Comparison of performance of spherical and realistic head models in dipole localization from noisy EEG.

The performance of a three-shell spherical head model versus the performance of a realistic head model is investigated when solving the inverse problem with a single dipole, in the presence of noise. This is evaluated by calculating the average dipole location error for 1000 noisy scalp potential sets, originating from the same test dipole and having the same noise level. The average location errors are obtained utilizing a local linearization, which is validated with a Monte-Carlo simulation. When the difference between the average location error utilizing a spherical and a realistic head model, represented by deltaR, is large for a large number of test dipoles, then it is worth using the more computationally demanding realistic head model.
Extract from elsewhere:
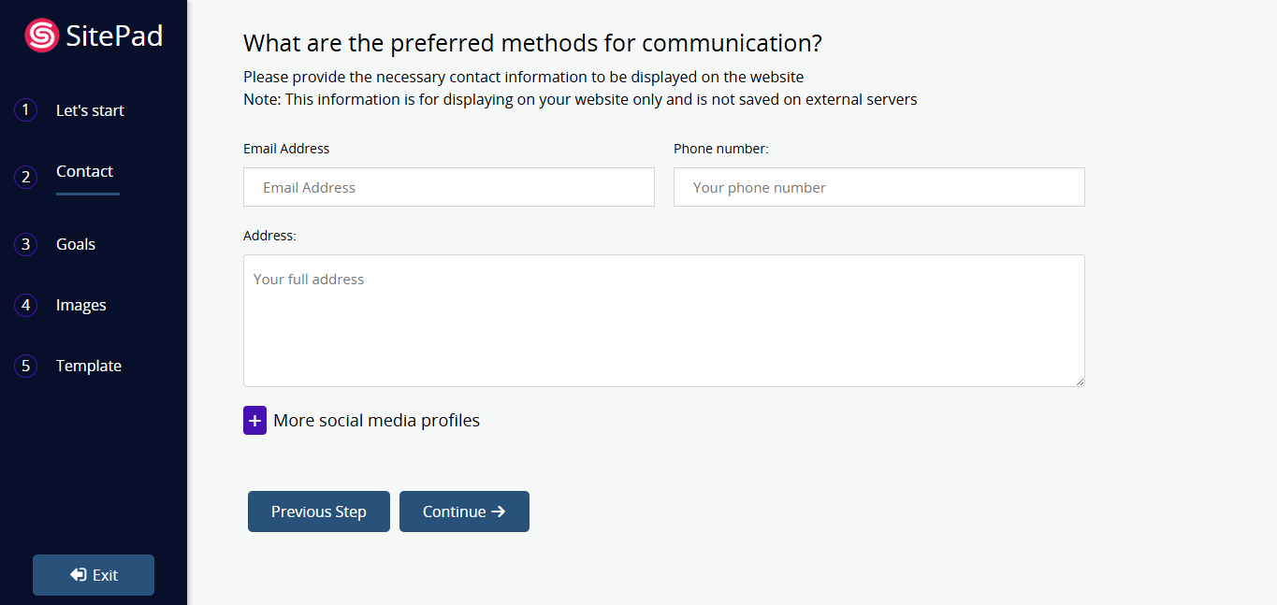Focus the Email Address input field

(449, 187)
However, if deltaR is small for a large number of test dipoles, then it does not matter which model is used. For 27 electrodes, an electroencephalogram (EEG) epoch of one time sample and spatially white Gaussian noise, we found that the importance of the realistic head model over the spherical head model reduces by increasing the noise level. We further found that increasing the number of scalp electrodes from 27 to 44 has limited impact on the importance of the realistic head model over the spherical head model in EEG dipole source analysis. By increasing the number of time samples to six, the performance of the realistic head model in the inverse calculation gains importance compared with the three-shell spherical head model. Finally, we used spatially and temporally correlated background EEG instead of Gaussian noise. The advantage of the realistic head model over the spherical head model is reduced when applying correlated noise compared to Gaussian noise.